Solved: Azure NetApp Files: A shared file system to use with SAS Grid on MS Az...

MargaretC · Posted 08-06-2019 12:15 PM

Last Updated: 10DEC2020

When considering deploying SAS 9.4 (SAS GRID or SAS Analytics Pro) in the Microsoft (MS) Azure Cloud, Azure NetApp Files (ANF) is a viable primary storage option for SAS GRID clusters of limited size. Given the 100MiB/s throughput per physical core SAS recommendation, SAS GRID clusters using an ANF volume for SASDATA (persistent SAS data files) are scalable to 32 physical cores across two or more MS Azure machine instances. Cluster sizes are predicated upon the architectural constraint of a single SASDATA namespace per SAS cluster and the available single Azure NetApp Files volume bandwidth. The core count guidance will continuously be revisited as Azure infrastructure (compute, network and per file system storage bandwidth) increases over time.

Testing has been completed using volumes accessed against Azure NetApp Files via NFSv3. SAS does not recommend NFSv4.1 currently for SAS Grid deployments.

It is the intent of this paper to provide sizing guidance and set proper expectations to be successful when deploying Azure NetApp Files as the storage behind SAS 9.4.

Azure NetApp Files Per Volume Expectations:

It has been tested and documented that a single Azure NetApp Files volume can deliver up to 4,500MiB/s of reads and 1,500MiB/s of writes. Given an Azure instance type with sufficient egress bandwidth, a single virtual machine can consume all the write bandwidth of a single Azure NetApp Files volume. With that said, no single virtual machine, regardless of virtual machine SKU can consume all the read bandwidth of a single volume.

The main shared workload of SAS 9.4 – SASDATA – has an 80:20 read:write ratio and as such the important per volume numbers to know are:

80:20 workload with 64K Read/Write: 2,400MiB/s of read throughput and 600MiB/s of write throughput running concurrently (~3,000MiB/s combined)

The throughput numbers quoted above can be seen in the aforementioned documentation under NFS scale out workloads – 80:20.

Please note, SASWORK (temporary SAS data files) that have a 50:50 read:write ratio should not be placed on Azure NetApp Files volumes at this time.

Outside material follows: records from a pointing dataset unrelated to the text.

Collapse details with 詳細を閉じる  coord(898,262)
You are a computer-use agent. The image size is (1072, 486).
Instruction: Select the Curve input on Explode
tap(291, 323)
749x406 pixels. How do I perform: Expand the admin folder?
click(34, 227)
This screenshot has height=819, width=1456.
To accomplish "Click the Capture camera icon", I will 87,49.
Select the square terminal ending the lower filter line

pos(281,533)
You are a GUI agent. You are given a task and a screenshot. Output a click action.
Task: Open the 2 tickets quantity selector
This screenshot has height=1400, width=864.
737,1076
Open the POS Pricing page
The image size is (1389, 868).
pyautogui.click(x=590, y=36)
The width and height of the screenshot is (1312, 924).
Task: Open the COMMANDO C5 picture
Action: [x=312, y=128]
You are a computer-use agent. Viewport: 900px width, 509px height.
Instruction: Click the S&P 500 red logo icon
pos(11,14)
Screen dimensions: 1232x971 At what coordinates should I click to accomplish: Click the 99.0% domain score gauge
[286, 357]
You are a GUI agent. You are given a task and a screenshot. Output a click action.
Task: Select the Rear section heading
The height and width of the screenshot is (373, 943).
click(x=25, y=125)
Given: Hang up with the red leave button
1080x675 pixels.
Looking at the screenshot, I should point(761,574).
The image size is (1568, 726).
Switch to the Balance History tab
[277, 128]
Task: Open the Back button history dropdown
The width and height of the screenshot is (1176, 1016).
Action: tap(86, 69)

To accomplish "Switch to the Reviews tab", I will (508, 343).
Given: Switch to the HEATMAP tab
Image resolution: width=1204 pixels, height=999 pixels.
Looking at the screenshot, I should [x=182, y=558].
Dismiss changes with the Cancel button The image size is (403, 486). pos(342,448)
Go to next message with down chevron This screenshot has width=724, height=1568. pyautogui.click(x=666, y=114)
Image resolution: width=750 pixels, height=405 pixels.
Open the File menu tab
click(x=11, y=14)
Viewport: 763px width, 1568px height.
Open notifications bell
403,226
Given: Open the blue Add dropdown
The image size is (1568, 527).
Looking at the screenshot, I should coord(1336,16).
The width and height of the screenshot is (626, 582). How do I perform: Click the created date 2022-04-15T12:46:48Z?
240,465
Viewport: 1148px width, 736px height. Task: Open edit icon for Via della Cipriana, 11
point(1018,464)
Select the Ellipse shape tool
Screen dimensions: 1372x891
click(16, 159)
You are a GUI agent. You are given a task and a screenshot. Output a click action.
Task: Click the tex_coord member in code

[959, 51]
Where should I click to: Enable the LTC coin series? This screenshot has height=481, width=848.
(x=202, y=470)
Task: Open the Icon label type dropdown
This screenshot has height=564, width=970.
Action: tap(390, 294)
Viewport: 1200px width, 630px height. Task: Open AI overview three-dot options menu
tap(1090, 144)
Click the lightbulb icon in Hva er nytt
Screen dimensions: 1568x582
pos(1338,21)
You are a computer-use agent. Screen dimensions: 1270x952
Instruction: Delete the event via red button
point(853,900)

Which Version of RHEL should be used?

As SAS stated in the Best Practices for Using MS Azure with SAS paper, the E64-16ds_v4 and E64-32ds_v4 MS Azure instances are recommended for SAS 9 providing the best overall SAS experience. Based on this, the following Azure NetApp Files relevant performance guidance is provided at a high level:

SAS/ANF sizing guidance:

If using a RHEL7 operating system, the E64-16ds_v4 is the best choice based upon the 100MiB/s per physical core target for SASDATA.
- E64-16ds_v4 – 90 –100MiB/s per core
- E64-32ds_v4 – 45-50MiB/s per core
If using RHEL8.2, using either the E64-16ds_v4 or E64-32ds_v4 are viable though the former is preferrable given the 100MiB/s per core target for SASDATA
- E64-16ds_v4 – 150-160 MiB/s per core
- E64-32ds_v4 – 75-80 MiB/s per core
If using RHEL8.3, both the E64-16ds_v4 and the E64-32ds_v4 are likely fully acceptable given the per core throughput target (pending SAS internal validation performance runs to fully vet this number)
- Early validation indicates approximately 3000MiB/s of Reads
- Results will be posted once validation is complete

The above is based on below:

Red Hat Enterprise Linux, (RHEL) is the distribution of choice for SAS customers when running SAS 9 on Linux. Each of the kernels supported by Red Hat have their own unique bandwidth constraints in and of themselves when using NFS.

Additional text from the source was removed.